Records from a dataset
━━━

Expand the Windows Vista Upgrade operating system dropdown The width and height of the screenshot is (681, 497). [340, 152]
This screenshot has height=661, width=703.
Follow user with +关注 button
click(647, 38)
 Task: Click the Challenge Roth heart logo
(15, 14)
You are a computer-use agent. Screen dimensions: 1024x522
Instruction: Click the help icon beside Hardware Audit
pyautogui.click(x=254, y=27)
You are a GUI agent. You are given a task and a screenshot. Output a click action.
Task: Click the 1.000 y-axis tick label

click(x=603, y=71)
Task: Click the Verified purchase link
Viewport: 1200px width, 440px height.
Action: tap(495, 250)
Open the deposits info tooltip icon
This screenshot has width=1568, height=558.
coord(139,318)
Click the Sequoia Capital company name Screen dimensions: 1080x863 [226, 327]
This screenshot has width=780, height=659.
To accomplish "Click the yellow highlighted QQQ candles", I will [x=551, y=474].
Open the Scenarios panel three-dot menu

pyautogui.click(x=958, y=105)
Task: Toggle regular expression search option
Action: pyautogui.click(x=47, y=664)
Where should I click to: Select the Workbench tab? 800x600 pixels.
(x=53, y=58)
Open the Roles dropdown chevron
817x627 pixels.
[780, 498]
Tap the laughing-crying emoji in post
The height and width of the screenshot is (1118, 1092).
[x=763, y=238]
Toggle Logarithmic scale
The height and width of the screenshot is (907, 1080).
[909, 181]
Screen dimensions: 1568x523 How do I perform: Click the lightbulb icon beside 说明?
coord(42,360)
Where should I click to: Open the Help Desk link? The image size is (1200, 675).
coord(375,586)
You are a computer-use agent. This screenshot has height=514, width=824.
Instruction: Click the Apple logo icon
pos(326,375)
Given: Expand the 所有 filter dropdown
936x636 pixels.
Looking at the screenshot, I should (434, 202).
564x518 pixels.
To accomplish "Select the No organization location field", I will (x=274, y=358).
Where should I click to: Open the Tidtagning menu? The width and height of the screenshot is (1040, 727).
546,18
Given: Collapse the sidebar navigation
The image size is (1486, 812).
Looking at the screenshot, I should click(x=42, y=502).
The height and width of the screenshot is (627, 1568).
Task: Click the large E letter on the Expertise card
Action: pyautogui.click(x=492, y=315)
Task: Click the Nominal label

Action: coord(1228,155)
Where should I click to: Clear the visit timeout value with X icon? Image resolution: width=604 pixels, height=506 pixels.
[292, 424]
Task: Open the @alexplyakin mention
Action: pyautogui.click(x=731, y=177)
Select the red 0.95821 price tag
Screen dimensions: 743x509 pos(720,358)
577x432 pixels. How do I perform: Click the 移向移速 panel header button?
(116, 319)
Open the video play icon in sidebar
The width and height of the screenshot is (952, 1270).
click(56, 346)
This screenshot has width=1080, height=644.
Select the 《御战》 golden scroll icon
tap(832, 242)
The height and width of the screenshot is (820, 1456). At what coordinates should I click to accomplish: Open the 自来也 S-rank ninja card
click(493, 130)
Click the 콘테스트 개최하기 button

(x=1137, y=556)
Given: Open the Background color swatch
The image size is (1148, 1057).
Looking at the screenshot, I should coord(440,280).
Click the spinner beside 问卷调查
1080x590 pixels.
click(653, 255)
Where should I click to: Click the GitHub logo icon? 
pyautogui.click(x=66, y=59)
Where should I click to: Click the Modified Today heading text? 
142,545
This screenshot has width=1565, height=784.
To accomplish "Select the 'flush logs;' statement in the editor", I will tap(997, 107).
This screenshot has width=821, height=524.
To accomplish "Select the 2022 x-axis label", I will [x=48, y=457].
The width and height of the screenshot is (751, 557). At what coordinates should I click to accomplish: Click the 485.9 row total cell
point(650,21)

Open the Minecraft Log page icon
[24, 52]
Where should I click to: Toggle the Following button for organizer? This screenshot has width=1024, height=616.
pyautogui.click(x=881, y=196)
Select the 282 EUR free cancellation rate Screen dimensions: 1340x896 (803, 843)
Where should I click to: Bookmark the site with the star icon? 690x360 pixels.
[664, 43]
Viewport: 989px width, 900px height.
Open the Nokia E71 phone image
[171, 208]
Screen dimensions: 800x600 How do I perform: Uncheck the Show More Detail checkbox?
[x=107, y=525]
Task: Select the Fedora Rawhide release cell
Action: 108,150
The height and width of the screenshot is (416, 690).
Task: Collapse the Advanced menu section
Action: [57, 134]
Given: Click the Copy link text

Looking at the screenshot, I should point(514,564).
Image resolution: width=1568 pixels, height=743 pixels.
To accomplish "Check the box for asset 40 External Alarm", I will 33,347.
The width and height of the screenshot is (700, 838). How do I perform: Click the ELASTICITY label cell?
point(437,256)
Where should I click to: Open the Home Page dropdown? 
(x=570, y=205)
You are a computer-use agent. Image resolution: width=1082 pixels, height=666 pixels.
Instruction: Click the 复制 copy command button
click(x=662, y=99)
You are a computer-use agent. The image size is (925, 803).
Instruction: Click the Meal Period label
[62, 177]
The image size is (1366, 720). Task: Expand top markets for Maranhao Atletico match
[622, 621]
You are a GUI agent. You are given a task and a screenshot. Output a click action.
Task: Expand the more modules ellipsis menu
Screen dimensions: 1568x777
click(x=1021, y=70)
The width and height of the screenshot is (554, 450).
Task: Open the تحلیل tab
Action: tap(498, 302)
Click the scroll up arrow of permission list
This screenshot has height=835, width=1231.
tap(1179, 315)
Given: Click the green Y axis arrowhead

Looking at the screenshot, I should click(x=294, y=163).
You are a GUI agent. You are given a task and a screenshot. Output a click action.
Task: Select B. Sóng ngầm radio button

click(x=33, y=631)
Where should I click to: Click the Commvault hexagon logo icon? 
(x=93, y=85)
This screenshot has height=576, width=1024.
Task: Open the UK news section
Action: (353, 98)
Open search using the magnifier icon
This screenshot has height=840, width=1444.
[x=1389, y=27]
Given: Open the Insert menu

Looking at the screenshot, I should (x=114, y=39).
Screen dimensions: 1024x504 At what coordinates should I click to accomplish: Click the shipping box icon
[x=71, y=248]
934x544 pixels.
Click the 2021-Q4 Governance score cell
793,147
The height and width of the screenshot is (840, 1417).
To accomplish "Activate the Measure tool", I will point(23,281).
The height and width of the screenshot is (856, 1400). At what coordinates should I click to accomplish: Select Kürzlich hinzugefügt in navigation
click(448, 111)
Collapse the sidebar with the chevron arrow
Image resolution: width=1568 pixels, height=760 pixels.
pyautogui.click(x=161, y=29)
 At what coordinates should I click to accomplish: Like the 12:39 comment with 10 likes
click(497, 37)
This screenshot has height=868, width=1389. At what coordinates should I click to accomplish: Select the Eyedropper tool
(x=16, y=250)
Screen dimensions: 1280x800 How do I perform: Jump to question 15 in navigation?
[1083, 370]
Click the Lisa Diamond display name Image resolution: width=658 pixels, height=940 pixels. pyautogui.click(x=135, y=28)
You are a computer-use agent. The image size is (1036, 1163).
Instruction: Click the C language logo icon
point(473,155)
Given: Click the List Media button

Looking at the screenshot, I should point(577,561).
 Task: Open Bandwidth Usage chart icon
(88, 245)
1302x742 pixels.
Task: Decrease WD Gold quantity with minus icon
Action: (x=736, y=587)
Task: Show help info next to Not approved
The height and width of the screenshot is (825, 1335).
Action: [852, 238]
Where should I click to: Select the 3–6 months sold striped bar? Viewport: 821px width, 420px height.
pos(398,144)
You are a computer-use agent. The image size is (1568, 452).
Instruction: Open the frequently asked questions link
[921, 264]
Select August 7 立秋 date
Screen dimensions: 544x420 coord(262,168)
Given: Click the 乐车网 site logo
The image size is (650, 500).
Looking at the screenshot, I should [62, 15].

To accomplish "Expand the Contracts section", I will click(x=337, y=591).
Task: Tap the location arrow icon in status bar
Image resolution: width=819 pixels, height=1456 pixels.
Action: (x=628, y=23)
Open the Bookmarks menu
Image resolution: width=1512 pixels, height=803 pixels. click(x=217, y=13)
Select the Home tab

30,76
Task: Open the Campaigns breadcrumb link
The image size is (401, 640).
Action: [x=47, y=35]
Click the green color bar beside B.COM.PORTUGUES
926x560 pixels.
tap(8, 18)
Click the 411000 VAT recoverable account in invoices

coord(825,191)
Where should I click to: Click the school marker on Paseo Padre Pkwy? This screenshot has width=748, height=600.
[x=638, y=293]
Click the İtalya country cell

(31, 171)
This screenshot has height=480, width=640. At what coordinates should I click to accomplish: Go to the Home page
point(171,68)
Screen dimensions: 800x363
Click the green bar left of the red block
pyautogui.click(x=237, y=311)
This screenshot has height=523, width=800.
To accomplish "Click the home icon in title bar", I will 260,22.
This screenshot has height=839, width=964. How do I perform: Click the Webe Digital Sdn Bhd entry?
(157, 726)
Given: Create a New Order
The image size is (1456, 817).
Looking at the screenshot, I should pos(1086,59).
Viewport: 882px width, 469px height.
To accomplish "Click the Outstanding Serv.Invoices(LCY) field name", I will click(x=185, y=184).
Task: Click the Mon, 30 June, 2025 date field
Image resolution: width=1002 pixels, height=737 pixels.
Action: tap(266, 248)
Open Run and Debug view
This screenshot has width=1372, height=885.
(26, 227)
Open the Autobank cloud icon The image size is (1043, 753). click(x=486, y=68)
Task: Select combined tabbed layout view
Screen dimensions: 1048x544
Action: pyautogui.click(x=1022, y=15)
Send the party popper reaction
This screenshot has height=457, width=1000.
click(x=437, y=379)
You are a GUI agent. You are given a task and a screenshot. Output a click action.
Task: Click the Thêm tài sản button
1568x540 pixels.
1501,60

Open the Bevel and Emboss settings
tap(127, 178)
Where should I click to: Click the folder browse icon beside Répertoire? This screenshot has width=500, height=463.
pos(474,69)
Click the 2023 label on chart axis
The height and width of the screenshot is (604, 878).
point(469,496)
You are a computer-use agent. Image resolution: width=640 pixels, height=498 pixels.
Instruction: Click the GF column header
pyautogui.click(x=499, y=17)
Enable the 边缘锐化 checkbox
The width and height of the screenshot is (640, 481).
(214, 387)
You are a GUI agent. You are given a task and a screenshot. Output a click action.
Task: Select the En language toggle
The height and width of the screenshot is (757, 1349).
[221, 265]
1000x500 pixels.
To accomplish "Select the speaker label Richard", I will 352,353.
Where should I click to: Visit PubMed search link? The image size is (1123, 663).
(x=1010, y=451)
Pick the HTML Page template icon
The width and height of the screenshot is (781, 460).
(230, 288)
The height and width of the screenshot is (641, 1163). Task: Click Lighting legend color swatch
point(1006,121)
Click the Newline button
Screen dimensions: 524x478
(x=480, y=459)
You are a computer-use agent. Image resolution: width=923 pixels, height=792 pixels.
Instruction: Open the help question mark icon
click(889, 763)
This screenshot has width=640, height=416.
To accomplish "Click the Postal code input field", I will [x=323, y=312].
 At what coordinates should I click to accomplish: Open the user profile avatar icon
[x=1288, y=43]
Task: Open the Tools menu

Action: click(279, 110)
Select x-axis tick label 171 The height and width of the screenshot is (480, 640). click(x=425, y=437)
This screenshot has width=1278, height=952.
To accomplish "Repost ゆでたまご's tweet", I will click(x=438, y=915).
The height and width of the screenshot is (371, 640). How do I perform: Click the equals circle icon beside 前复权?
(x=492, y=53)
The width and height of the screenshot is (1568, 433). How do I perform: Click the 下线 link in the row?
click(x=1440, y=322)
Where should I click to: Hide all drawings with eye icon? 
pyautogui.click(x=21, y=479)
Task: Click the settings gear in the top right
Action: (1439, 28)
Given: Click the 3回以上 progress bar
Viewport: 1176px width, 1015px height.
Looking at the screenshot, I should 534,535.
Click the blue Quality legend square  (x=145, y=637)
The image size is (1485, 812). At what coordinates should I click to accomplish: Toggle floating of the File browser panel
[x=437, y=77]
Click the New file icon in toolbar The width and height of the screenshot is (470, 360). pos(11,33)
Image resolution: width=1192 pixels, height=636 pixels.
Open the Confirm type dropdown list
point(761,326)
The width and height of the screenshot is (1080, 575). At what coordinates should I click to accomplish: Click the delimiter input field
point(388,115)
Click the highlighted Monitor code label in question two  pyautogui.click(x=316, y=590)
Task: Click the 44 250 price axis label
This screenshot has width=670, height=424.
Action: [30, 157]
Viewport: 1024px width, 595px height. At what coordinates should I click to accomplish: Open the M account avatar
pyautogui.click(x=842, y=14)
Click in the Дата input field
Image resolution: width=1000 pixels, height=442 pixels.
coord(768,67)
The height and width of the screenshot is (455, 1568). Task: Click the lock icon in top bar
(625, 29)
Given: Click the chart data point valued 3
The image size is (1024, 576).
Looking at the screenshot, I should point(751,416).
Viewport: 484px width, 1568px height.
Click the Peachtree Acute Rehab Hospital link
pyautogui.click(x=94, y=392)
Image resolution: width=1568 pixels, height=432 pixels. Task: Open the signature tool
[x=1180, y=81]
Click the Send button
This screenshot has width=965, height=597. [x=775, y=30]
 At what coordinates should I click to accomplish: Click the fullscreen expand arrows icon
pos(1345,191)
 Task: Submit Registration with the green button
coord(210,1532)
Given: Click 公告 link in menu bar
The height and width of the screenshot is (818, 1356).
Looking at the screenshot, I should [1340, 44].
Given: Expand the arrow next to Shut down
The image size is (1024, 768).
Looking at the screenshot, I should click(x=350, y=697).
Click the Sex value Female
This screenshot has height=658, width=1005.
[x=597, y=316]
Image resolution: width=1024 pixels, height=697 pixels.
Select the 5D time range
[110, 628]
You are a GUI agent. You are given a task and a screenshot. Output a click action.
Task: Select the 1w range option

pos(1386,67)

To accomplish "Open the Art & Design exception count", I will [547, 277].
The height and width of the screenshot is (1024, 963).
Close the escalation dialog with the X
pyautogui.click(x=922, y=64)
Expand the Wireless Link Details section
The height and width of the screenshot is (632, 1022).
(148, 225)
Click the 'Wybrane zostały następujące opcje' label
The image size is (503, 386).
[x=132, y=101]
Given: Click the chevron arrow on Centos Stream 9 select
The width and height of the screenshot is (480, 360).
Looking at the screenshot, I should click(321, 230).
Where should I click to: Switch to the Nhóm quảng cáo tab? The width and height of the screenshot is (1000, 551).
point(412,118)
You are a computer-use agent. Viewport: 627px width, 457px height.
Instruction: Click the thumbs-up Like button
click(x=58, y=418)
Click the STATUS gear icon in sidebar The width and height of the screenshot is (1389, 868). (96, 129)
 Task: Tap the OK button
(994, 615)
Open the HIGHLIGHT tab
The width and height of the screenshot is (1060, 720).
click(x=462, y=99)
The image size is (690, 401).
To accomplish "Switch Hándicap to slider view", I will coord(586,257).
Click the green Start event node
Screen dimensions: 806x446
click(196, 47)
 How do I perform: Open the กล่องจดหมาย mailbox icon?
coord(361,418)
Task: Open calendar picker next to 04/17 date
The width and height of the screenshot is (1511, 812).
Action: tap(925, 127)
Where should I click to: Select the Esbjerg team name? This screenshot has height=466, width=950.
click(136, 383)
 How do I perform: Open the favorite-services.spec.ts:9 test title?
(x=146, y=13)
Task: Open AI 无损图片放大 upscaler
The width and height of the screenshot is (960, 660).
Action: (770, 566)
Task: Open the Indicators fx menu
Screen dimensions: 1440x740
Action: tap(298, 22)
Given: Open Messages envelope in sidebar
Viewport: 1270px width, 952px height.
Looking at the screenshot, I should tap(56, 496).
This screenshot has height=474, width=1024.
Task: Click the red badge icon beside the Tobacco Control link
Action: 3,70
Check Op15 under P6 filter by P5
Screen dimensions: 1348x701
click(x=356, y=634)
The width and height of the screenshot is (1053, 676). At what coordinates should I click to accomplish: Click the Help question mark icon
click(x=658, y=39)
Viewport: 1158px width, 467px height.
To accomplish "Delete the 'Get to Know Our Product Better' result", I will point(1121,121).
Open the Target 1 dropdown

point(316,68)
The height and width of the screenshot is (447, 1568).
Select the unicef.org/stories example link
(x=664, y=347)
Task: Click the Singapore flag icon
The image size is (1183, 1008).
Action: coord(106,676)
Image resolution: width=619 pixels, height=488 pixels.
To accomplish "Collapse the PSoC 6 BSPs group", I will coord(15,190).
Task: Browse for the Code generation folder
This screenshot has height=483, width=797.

━━━

EXERCISE BRIEF: When you find a line in the records that contains the word "computer", copy it.

SOLUTION:
You are a computer-use agent. Screen dimensions: 1024x522
You are a computer-use agent. This screenshot has height=514, width=824.
You are a computer-use agent. Image resolution: width=1082 pixels, height=666 pixels.
You are a computer-use agent. The image size is (925, 803).
You are a computer-use agent. The image size is (1036, 1163).
You are a computer-use agent. The image size is (1568, 452).
You are a computer-use agent. Image resolution: width=640 pixels, height=498 pixels.
You are a computer-use agent. Image resolution: width=923 pixels, height=792 pixels.
You are a computer-use agent. Viewport: 627px width, 457px height.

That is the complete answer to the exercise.